What's the REAL Unemployment Rate?
The dollar moved lower throughout the trading day on Thursday, as investors felt more confident with the global recovery and the US stock market climbed back above 10,000. Yesterday’s weekly jobs numbers were slightly better than expected, and set the market up for this mornings monthly jobs report which will probably show fewer job losses in October compared to September. But there will still be job losses, not gains; and the ‘official’ unemployment number will inch closer to double digits. We all know if you count those individuals who are underemployed (part time workers who would like full time jobs) and those that have given up on their job search, the actual unemployment number is more like 16%.

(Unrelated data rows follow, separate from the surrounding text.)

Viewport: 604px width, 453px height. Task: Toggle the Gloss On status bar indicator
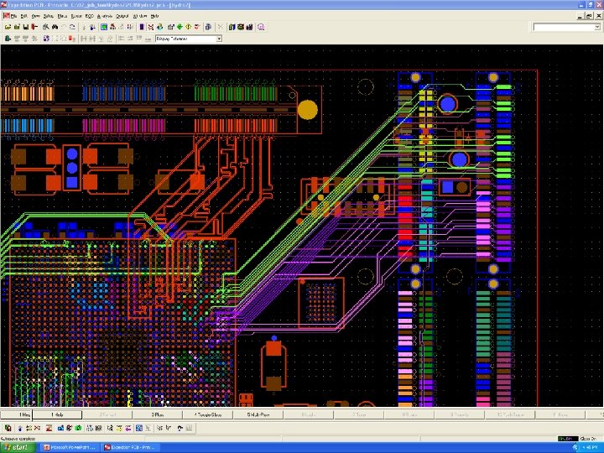(x=588, y=439)
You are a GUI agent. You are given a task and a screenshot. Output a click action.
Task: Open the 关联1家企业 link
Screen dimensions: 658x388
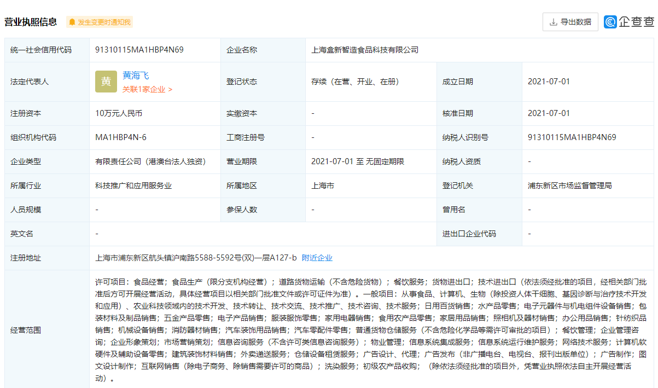[147, 89]
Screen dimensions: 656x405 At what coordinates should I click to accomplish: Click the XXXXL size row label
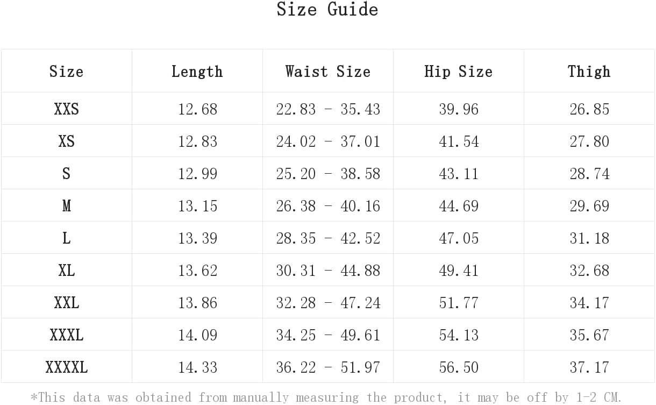66,367
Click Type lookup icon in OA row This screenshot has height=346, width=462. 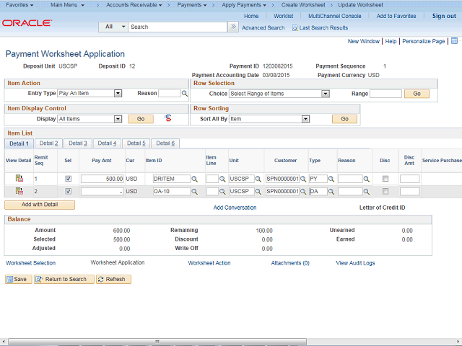point(332,192)
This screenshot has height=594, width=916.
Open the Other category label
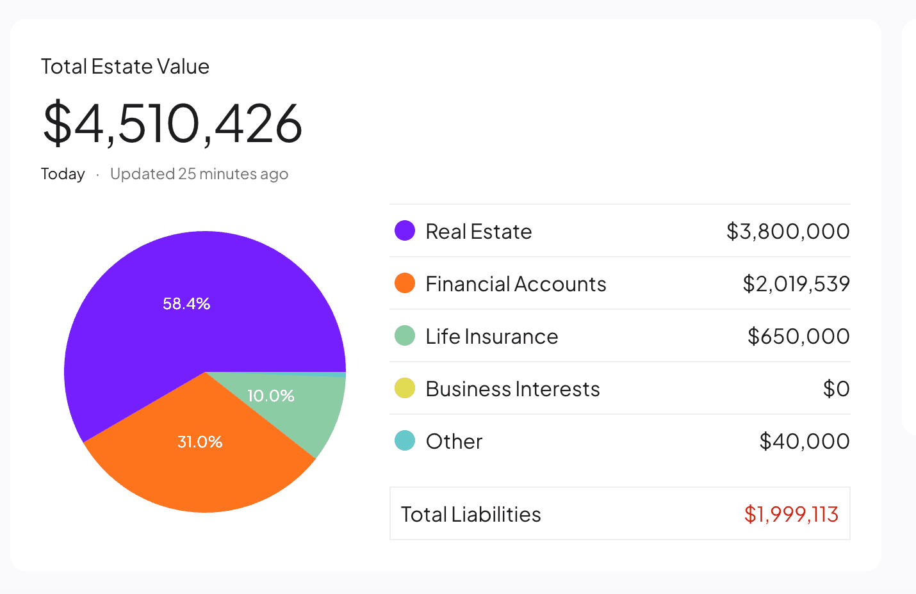[454, 441]
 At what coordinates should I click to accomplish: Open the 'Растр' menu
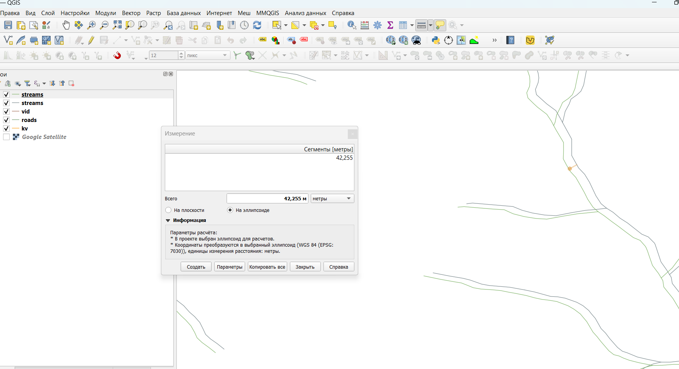153,13
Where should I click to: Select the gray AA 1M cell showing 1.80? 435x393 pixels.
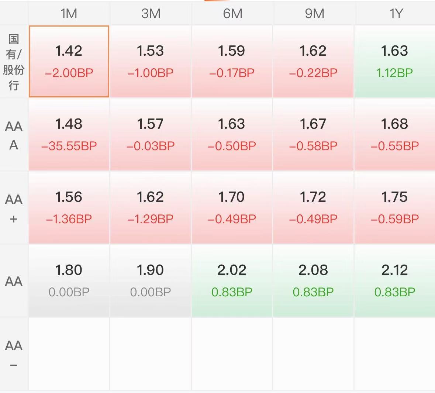pyautogui.click(x=69, y=280)
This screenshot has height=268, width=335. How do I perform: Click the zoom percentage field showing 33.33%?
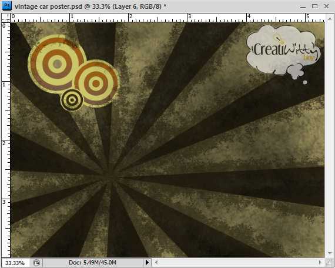[x=15, y=263]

Another number that was encouraging for economists was the large jump in non-farm productivity. US worker productivity spiked up an annualized 9.5% in October as employers found ways to squeeze more work out of existing employees instead of hiring new ones. This jump demonstrates one of the positive aspects of a severe economic slowdown. Contrary to what some reader’s of the Pfennig seem to believe, neither Chuck nor I are happy that the US continues to be mired in this economic recession. But business cycles are inevitable, and the more we ‘spend to extend’ the longer it will take for the recovery to take hold. The jump in productivity is one positive that comes out of an economic downturn. In the good times, companies become fat and happy, with many companies becoming very inefficient. The severe slowdown causes companies to rethink all of the processes, and worker productivity increases. This need for higher efficiency also encourages innovations to the manufacturing and service sectors.
Another piece of data due out this morning will illustrate another positive aspect of the economic slowdown. US consumer credit is expected to show another $10 billion drop. The highly leveraged US consumer is continuing to draw in their purse strings, ignoring calls from the administration to resume their old borrow and spend attitudes. While some of this belt tightening has been forced on consumers by the credit crunch, hopefully we will see this adjustment continue. This isn’t good news for retailers as we approach the holiday season, but if the global imbalances are to be corrected, US consumers are going to have to continue to increase their savings rate and decrease debt.
So there are a few silver linings to the economic cloud hanging over the US. The United States will eventually emerge from this economic storm with a leaner and meaner manufacturing sector and a much weaker dollar enabling it to better compete in the global arena.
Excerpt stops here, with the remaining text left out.